(Not so) Superheroes
When I was a child, I read the Bible like a child. The only thing that distinguished the heroes and heroines in scripture from the superheroes I saw in Marvel or DC Comics was their costumes. And the comic book heroes were way better dressed than how I imagined their biblical counterparts might have been.
Even Joseph’s coat of many colors couldn’t compete with Spiderman’s spandex or Iron Man’s armor. Other than that, though, there wasn’t much difference between, say, Samson and Captain America or Deborah and Wonder Woman.
But when I became a man, I had to put away the innocent way I had imagined the men and women I read about in the Bible. For one thing, it wasn’t technology, alien genetics, irradiated spider bites or accidental exposure to gamma rays that made them super. Their powers were supernaturally given to them by God. For another, they may have been heroes, but they were tarnished heroes. David, notably called a man after God’s own heart, committed adultery, conspiracy and murder. Samson was more hound dog than hero. Gideon was a great judge (Judges 6 – 7). Until he wasn’t (Judges 8).
It’s true that my comic book heroes all had their weaknesses, too. Superman was allergic to Kryptonite. Green Lantern’s batteries could sometimes run low. And Batman had that whole childhood trauma thing to deal with. But their vulnerabilities diminished only their powers, not their character. The weaknesses in my Bible heroes were of a more sinister nature.
Let me try that last sentence again. The weaknesses in my Bible heroes were a part of their sin nature. They were moral flaws. Failures of integrity. Insults to their status as leaders and to the holiness of God.
And yet, scripture commends many of them for their faith.
As our church has been reading through the Bible this year, a sentiment I’ve heard in one form or another has been this: “I can’t believe how awful some of my favorite Bible characters were! I always thought they did it right. Now that I’ve gone back and really read these stories, I don’t know whether to feel disappointed or relieved.”
So does the imperfection of these not-so-super heroes and heroines undermine the message of the Bible?
Not at all.
For one thing, it is refreshing that scripture does not try to spin the truth about who our heroes were. In one chapter, it tells us of their death-defying faithfulness and in the next, it describes their inexplicable cowardice. One moment, Peter is swinging a sword for Jesus like a Christian Conan the Barbarian. An hour later, he is swearing on a Bible that he has no idea who this Jesus character is. David won’t lift a finger to knock off God’s anointed, King Saul, but he will put a hit out on a man whose wife he covets.
There are plenty of voices these days (as there have always been) who claim that the Bible is simply a human product. It was written, they say, by people with an interest in preserving their power, promoting an agenda, or defending their actions. I could believe that if the Bible draped its heroes in capes and glory.

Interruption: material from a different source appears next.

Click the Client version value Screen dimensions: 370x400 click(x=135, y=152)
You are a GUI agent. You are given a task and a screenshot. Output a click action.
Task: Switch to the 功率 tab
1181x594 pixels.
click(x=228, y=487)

It doesn’t. It presents them in all their complicated, compromised and sometimes corrupted humanness.
One especially tempting alternative is to conclude that, since these characters were so flawed, we are doing better than we thought. If David, given his tainted track record, could be called a man after God’s own heart and repeatedly held up as an example of a king who did what was right in the eyes of the Lord, then anyone who doesn’t violate numbers 6, 7 & 10 of the Ten Commandments must be a shoe-in for a crown of righteousness. There are two problems with that line of reasoning.
First, it makes a false assumption. It assumes that we can secure our own salvation by living well – or at least by living more righteously than others. That’s called self-righteousness: Righteousness that is defined by and achieved by human effort. In Ephesians 2:8 – 9, Paul made it crystal clear that we are not saved by human effort.
Second, it aims at the wrong standard. David is not the standard. Neither is Abraham, Joseph, Moses, Deborah, Gideon, Dorcas, Lois, Eunice, Peter, Priscilla or Paul. Jesus is the standard. Yes, Paul told the Corinthians, “Follow my example.” He was quick to add, however, “. . . as I follow the example of Christ.” We can learn valuable lessons from the flawed characters in scripture. Sometimes, they teach us exactly what to do. Other times, their lives serve as tragic warnings of what happens when faith falters. But nowhere in scripture are they lifted up as the standard for a life fully committed to God. That role is reserved for Jesus alone.
I Need A Hero
Ultimately, what we learn from these tarnished champions is that they are not the heroes or heroines of the story at all. God is. Whether he is bailing Abraham out of his attempts to force the promise on his own terms, or backing a reluctant Moses with amazing miracles, or stubbornly pursuing a runaway prophet like Jonah, God is the one who wears the cape.
So why did God use these morally challenged men and women? Because that’s all he had to work with. But they were enough to accomplish his will. And so are we. As Tim Keller writes in his commentary on Judges, “God can draw a straight line with a crooked pencil.” That’s good news – for them and for us. It does not mean, under any circumstances, that it’s okay to go on sinning that grace may abound. As Paul told the Romans, “God forbid!” But it does mean that God can accomplish his will through us. Even if we are not-so-super, either.